▶ **REQUIRED WORK**:
Pull every line containing "menu" out of the material below.

▶ **RECORDS SUPPLIED**:

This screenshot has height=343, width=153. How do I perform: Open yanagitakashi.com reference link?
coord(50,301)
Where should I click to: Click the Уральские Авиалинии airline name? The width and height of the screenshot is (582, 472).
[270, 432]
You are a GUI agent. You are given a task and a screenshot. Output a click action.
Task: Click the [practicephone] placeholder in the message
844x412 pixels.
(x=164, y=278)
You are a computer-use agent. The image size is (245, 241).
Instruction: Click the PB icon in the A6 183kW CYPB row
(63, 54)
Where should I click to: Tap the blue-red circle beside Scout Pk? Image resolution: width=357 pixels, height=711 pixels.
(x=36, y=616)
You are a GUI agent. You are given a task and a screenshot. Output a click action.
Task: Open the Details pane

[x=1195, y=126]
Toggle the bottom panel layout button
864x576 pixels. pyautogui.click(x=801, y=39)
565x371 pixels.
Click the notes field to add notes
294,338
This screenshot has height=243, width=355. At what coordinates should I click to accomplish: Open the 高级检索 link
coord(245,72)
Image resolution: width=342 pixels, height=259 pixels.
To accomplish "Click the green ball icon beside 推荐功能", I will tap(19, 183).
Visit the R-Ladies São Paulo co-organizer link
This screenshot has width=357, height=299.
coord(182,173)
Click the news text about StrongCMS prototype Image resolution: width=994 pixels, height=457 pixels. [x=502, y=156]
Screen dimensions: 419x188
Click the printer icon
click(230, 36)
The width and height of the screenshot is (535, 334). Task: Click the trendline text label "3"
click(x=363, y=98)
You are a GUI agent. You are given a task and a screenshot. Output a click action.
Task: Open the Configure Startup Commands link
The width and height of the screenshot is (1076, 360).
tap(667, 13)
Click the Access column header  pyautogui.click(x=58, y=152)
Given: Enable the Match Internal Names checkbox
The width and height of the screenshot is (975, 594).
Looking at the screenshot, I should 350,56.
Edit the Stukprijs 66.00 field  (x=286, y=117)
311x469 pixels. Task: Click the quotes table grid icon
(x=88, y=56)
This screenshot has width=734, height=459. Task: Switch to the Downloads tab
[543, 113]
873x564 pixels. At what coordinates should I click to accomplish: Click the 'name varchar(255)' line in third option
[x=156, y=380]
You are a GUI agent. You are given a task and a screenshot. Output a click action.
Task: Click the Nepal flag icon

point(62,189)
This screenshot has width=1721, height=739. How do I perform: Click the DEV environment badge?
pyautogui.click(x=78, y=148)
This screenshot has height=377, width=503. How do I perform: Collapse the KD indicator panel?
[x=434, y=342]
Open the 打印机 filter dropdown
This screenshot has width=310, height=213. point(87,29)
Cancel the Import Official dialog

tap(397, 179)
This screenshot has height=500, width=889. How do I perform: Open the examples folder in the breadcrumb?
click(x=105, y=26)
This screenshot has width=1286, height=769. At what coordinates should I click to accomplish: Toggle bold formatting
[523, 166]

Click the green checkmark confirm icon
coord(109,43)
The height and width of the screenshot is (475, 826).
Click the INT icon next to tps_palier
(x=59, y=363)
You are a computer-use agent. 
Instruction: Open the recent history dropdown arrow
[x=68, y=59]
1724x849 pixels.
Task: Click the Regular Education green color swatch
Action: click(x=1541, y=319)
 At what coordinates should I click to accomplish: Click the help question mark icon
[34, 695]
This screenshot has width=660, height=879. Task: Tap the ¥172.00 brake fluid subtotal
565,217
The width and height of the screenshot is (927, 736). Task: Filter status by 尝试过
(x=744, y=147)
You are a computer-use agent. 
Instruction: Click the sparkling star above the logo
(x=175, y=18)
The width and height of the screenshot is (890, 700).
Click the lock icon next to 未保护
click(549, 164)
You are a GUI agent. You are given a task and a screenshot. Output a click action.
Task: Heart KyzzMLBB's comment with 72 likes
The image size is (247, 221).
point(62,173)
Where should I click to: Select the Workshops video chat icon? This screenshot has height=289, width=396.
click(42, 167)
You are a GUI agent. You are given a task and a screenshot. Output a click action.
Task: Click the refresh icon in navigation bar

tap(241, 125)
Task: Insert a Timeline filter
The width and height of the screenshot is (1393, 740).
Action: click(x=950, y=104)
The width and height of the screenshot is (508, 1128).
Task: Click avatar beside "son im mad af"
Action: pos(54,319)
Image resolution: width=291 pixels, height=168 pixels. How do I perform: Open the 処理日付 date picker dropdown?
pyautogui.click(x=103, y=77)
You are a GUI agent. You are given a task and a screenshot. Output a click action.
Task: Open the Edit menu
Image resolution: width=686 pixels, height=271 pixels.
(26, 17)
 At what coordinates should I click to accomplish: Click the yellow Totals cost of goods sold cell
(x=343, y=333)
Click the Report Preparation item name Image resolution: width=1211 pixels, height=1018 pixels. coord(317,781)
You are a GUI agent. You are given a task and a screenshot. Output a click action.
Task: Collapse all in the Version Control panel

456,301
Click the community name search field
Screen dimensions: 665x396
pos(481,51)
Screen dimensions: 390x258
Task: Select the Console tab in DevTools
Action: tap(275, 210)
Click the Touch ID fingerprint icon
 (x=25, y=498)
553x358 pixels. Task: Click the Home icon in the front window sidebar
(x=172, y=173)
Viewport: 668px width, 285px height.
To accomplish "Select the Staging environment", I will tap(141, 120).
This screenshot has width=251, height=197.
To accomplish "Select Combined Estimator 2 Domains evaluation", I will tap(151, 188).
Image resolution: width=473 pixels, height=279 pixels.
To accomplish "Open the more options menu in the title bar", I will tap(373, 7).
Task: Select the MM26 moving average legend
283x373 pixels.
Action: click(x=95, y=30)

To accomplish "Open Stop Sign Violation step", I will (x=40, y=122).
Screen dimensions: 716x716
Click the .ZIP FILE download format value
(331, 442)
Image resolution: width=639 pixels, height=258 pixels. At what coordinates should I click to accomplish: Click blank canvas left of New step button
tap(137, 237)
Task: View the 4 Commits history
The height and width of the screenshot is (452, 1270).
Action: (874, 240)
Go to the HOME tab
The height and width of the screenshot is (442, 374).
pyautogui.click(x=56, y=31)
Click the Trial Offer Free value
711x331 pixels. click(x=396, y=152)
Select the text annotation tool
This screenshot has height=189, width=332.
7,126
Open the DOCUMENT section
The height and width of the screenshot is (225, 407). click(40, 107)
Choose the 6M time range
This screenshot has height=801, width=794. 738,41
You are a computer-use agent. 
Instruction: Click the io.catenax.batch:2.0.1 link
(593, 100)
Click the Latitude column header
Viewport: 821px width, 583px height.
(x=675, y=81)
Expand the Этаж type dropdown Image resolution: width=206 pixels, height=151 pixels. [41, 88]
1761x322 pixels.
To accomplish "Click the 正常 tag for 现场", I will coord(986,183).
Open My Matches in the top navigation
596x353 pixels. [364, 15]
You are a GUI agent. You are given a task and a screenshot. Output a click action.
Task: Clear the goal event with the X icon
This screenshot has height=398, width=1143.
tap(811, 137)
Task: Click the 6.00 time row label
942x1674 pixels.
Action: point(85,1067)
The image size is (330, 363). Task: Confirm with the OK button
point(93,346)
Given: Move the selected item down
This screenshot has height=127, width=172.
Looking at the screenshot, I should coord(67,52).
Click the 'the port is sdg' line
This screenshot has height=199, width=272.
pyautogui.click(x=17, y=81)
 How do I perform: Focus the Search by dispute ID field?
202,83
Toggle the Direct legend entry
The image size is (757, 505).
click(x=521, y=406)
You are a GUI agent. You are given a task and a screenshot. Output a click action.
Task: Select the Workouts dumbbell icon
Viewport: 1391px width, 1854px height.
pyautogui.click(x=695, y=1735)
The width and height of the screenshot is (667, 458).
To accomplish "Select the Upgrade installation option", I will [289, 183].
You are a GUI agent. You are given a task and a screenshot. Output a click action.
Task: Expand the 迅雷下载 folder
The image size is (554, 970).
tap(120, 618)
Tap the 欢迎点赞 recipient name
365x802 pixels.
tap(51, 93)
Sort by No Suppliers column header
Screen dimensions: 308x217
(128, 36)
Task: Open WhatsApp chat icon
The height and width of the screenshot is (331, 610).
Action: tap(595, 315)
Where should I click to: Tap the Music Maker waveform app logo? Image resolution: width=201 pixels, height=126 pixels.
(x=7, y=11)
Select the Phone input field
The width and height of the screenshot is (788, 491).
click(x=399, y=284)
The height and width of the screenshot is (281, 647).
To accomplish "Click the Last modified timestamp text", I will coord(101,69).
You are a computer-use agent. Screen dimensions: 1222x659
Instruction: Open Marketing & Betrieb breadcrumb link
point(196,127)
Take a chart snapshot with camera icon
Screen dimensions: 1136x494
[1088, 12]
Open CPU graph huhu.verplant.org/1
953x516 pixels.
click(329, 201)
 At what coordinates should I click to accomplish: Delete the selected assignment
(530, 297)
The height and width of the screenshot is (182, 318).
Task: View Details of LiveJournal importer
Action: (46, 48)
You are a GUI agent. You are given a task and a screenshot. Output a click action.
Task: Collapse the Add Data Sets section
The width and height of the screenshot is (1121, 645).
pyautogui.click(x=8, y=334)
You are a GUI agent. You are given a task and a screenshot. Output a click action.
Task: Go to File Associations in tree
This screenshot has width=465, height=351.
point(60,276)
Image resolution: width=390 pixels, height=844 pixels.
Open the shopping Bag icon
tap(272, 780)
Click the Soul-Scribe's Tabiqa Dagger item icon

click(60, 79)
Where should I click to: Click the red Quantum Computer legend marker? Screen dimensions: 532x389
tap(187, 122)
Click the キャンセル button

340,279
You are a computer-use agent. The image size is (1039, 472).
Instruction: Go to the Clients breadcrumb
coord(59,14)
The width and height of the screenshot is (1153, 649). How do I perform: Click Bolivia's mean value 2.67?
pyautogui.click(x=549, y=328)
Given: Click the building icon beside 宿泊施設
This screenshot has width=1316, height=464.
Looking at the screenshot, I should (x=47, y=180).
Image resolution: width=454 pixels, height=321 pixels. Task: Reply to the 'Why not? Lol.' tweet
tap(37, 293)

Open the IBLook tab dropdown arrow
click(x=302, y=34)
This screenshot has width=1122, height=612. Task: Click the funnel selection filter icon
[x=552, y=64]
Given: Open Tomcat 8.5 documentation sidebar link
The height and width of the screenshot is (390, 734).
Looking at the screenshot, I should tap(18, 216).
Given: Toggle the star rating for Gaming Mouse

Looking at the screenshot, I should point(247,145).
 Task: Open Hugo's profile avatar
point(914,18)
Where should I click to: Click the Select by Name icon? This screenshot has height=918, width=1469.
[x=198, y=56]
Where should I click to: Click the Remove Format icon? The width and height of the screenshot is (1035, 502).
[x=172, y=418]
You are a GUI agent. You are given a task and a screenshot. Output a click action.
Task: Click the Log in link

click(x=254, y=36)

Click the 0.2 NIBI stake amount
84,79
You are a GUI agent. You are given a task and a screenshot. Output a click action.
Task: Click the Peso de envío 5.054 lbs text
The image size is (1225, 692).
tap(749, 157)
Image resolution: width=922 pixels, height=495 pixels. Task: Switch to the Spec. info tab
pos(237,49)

▶ **ANSWER SPACE**:
Task: Open the Edit menu
To accomplish "Open the more options menu in the title bar", I will tap(373, 7).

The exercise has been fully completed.